Why if You Just Fake It, You WILL Make It . . .

“Every morning while I’m walking to work, about a block away from the office, I play the “Flawless” by Beyoncé and Nicki Minaj remix. It’s a woman empowerment song that gives me this sense of purpose as I walk into the office. It gives me that boost, because sometimes you do doubt yourself or you feel like, ‘Oh—do I really have it?’ It’s about faking it till you make it. You may not think that you're the best—you might think you're good–but you worry there's always someone who's going to be better. So, walking into a situation and giving yourself that pep talk, saying, ‘Okay, there may be tons of other people that know how to do this better, but you offer your special unique gifts, and just own it.’ Eventually, the more you fake something, the more it's going to just become a natural part of your everyday demeanor ad everyday way of life. And I found that to be super helpful. I read an article about “imposter syndrome” and it hit home because as you grow in your career, you may start thinking that, ‘How did I get here? I'm not really supposed to be here?’ You can almost feel like an ‘imposter’ in your role because you don't have enough confidence in yourself to realize that you're meant to be there. You just have to shake that off and be like, "Okay, maybe in my mind, because of my own self-doubt, I'm an imposter. But to the outside people looking in, I deserve to be here." It’s about channeling what others see in us, even if we don't see it in ourselves.”

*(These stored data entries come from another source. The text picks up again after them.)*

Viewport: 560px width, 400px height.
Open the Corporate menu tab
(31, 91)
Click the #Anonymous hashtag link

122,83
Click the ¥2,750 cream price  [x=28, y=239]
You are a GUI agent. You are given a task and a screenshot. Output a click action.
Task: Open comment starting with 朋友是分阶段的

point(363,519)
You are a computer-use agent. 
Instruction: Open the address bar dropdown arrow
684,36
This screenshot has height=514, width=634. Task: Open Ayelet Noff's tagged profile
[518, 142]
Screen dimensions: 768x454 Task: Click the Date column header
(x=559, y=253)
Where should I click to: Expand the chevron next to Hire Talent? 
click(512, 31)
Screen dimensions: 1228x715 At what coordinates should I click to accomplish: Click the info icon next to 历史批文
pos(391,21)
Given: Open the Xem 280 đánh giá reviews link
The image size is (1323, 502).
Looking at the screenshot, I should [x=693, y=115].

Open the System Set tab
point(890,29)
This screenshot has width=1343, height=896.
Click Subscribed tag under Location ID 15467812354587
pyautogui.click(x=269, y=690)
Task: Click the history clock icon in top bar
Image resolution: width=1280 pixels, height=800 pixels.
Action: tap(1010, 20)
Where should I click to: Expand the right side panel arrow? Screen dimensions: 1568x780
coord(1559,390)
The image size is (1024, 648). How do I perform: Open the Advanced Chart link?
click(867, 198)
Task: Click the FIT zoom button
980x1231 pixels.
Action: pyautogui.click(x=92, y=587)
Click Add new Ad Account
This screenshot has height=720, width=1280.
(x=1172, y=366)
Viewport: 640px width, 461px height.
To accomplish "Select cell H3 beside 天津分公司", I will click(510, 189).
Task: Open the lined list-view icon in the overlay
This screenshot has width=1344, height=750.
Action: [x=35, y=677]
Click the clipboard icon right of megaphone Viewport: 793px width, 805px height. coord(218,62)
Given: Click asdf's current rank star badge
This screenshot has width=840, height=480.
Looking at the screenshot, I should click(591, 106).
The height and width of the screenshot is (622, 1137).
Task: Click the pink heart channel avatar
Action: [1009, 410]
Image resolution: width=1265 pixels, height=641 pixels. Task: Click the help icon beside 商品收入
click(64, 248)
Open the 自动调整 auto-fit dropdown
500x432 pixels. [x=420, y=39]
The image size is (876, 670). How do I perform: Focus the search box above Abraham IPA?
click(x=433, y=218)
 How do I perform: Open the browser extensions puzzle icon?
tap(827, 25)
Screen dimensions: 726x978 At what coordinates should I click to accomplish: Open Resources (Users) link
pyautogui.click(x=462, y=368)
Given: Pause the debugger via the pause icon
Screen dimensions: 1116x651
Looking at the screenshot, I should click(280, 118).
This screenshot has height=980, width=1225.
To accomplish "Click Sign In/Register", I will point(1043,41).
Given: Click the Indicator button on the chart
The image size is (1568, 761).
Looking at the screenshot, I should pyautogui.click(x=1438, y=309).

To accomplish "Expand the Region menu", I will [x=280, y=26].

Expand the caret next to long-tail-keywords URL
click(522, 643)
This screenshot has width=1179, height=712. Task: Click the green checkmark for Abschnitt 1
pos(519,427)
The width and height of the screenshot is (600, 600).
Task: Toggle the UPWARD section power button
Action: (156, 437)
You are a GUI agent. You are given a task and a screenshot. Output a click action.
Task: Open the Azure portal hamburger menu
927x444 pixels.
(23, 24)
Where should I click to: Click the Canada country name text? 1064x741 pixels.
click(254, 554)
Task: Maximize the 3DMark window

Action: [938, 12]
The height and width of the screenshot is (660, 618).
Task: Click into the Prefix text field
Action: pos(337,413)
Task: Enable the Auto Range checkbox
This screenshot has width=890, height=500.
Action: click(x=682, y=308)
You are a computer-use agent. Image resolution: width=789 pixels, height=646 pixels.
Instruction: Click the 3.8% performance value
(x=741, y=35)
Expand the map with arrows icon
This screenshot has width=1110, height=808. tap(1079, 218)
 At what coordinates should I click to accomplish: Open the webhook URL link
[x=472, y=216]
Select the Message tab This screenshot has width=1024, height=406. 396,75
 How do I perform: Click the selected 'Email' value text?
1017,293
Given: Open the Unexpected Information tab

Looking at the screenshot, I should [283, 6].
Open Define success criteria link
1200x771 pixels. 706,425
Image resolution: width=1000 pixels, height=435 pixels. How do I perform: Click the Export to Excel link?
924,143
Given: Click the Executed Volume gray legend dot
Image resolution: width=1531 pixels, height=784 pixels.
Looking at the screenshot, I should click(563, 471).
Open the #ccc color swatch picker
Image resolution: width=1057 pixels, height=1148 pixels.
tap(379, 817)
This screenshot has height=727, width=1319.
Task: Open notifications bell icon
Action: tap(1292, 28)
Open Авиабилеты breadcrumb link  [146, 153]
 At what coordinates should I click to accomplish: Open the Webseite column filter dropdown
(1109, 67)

Don’t Fear Speaking Your Mind . . .

“I would say one of my greatest strengths is not following the pack. I’m more of a leader than a follower. It does make me unique, because as a minority and a woman working in corporate America, we sometimes tend to just want to fit in with the crowd, and not rock the boat too much. You don't want to be singled out. But I was raised by really strong-willed parents who taught me to stand up for myself and not go with the crowd but go with what's right. So, in both my personal life and my professional life, I try to embody that. I do think that makes me unique, because sometimes others ‘agree to be agreeable’ so they can get ahead. It’s a lot easier, especially for men from what I've seen, to be a little bit more combative, as that seems more appropriate for that gender. But for women, and especially women of color, when you're too combative on a topic you might feel strongly about, you sometimes get put into this box of being too outspoken or having too many opinions which can isolate you from really getting ahead in your career. I try not to let that deter me. I really do try my best to always speak my mind in the most professional way—but I speak my mind when I think things can be done better, and I speak my mind when I feel like something is wrong and a certain situation isn’t being handled in the best way. Even in high school, I found myself always sticking up for the kid who was being bullied—because of the way my parents raised me. I really truly hope that I never lose that, because it's something I do think makes me stand apart from a lot of people that I've been around, and I love that quality about myself.”